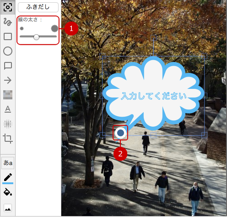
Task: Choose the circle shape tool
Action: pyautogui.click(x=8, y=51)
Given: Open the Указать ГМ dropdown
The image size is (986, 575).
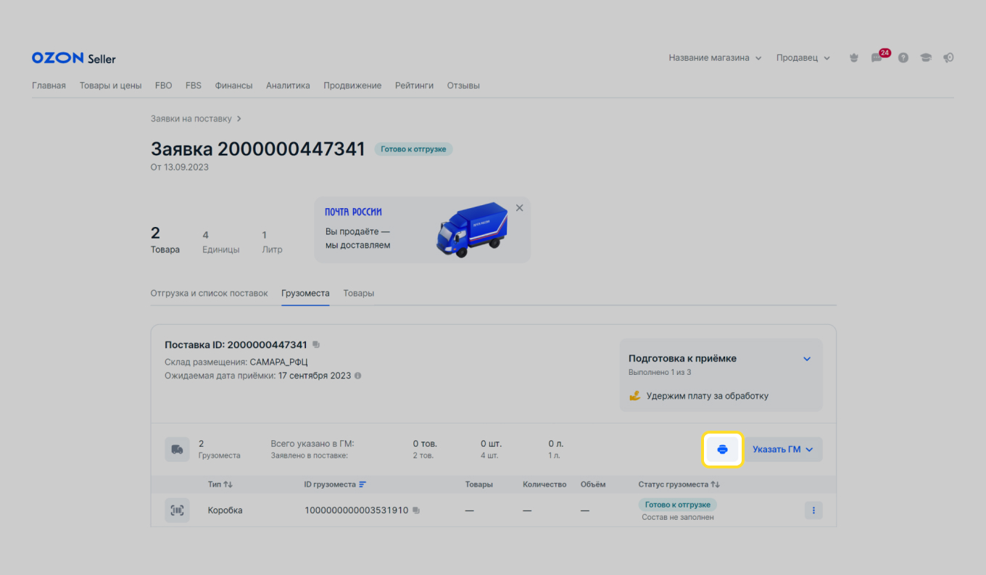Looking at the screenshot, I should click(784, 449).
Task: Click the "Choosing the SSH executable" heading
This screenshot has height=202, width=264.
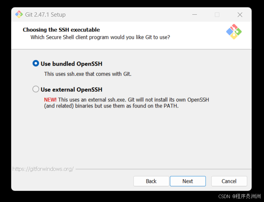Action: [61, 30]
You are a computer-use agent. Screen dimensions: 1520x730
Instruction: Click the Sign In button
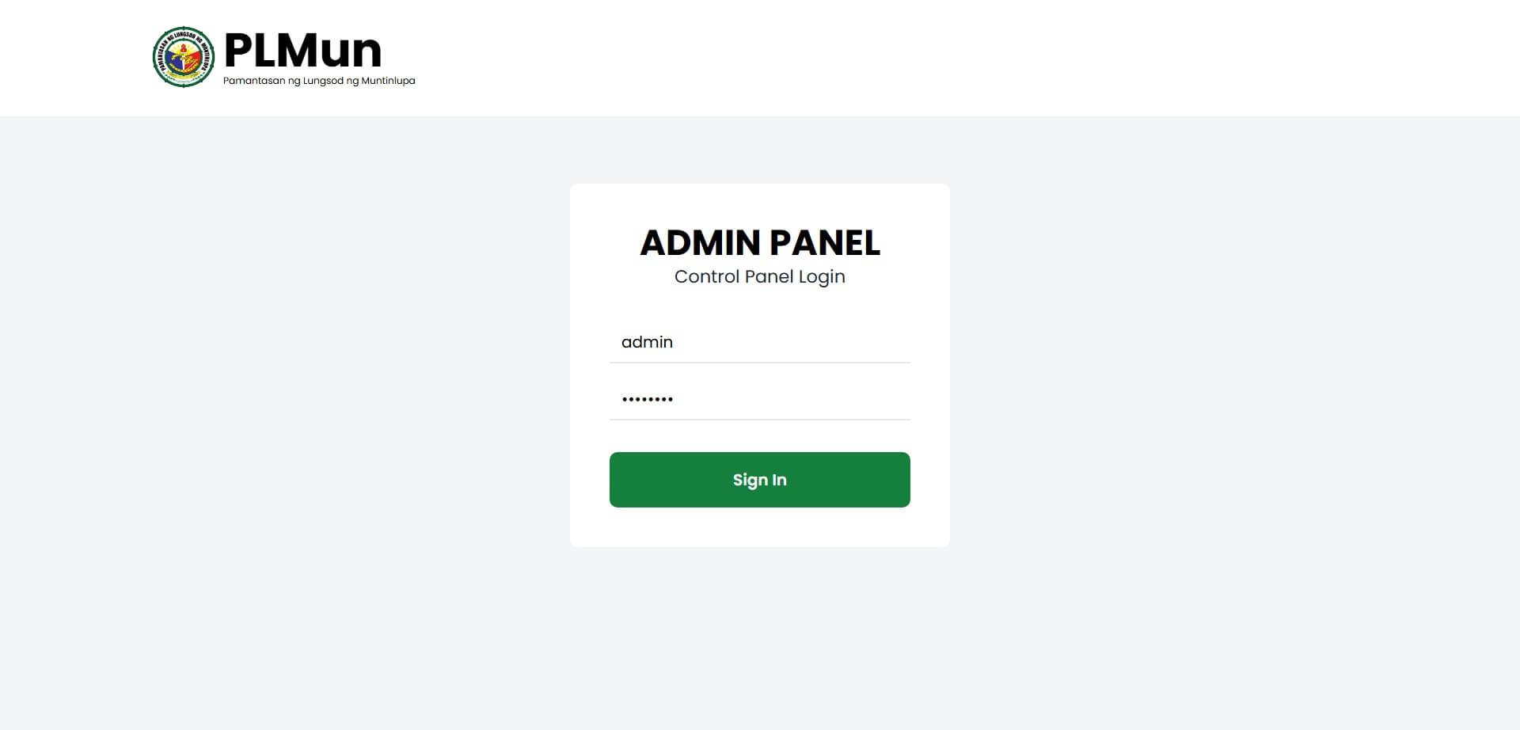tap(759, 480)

------------------------------------------------------------------------

> _WHAT IS NEEDED_
Please find every line above that contains the word "Task", matching case exactly, and copy each of those lines.

> _EXERCISE RESPONSE_
Task: Choose the circle shape tool
Task: Click the "Choosing the SSH executable" heading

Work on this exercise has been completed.